- Yazi Plain is located in Azerbaijan Yazi Plain
- Coordinates: 39°20′24″N 46°38′02″E﻿ / ﻿39.340°N 46.634°E
- Location: Qubadli District

= Yazi Plain =

Plain in Qubadli District, Azerbaijan

Yazi plain is a plain located between Bazarchay and Hakari rivers in Gubadli district of Azerbaijan. Animal husbandry, wheat, tobacco and grape cultivation were widespread in the area before the Armenian occupation.

== About ==
The tomb of Javanshir dating back to the 14 th century is located on the Yazi plain.

=== Toponymy ===
The name of “Yazı düzü” is derived from the combination of the ancient Turkish word "yazi" meaning "desert, wide plain" and the Azerbaijani word "düz" meaning plain.
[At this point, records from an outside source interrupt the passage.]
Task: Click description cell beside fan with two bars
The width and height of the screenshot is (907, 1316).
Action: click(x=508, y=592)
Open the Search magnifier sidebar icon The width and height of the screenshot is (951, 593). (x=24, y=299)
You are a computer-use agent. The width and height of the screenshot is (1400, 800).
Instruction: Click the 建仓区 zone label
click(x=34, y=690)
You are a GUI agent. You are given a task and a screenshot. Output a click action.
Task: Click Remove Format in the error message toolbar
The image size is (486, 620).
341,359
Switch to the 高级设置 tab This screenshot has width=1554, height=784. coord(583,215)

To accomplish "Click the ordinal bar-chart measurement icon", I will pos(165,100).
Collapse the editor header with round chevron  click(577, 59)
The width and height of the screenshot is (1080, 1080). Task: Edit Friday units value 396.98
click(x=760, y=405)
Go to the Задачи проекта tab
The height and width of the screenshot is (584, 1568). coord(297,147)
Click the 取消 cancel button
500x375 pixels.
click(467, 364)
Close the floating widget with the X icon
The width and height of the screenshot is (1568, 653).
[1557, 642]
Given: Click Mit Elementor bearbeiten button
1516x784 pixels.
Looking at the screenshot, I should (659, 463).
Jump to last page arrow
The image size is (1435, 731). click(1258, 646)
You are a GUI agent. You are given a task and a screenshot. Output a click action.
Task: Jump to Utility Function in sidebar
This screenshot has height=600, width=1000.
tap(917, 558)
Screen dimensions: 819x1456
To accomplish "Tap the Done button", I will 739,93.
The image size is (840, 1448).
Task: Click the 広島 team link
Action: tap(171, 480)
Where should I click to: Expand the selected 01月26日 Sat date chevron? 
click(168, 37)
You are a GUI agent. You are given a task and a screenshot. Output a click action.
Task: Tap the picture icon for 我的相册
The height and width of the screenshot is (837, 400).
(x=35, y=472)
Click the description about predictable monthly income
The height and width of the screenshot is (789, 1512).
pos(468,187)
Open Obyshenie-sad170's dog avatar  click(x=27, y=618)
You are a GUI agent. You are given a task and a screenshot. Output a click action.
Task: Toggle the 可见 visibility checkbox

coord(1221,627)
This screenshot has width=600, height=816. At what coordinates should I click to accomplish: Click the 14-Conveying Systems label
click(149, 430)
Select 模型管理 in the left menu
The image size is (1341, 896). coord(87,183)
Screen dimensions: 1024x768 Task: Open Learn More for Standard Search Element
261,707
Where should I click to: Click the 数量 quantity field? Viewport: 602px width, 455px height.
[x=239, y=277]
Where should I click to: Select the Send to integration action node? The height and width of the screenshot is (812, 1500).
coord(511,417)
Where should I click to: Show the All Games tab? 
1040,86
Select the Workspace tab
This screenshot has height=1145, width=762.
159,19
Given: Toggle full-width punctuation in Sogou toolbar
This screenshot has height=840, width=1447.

In the territory of Azerbaijan, toponyms with "Yazi" particles are more common. For example: Aghyazi, Garayazi, Agcayazi and others.

=== Geography ===
The Yazi plain, which is on the South-eastern end of the Karabakh plateau, descends to 450 m and passes into the sloping and undulating Inja plain. It is triangular in shape. Its length is 30–35 km. It is composed of volcanic-proluvial sediments of the Upper Pliocene. It has a mild warm climate with dry winters. Brown mountain-forest soils are common. There is a xerophytic montane shrubland and dry steppe landscape. Before the Karabakh conflict, animal husbandry was developed, grain, tobacco and grapes were grown.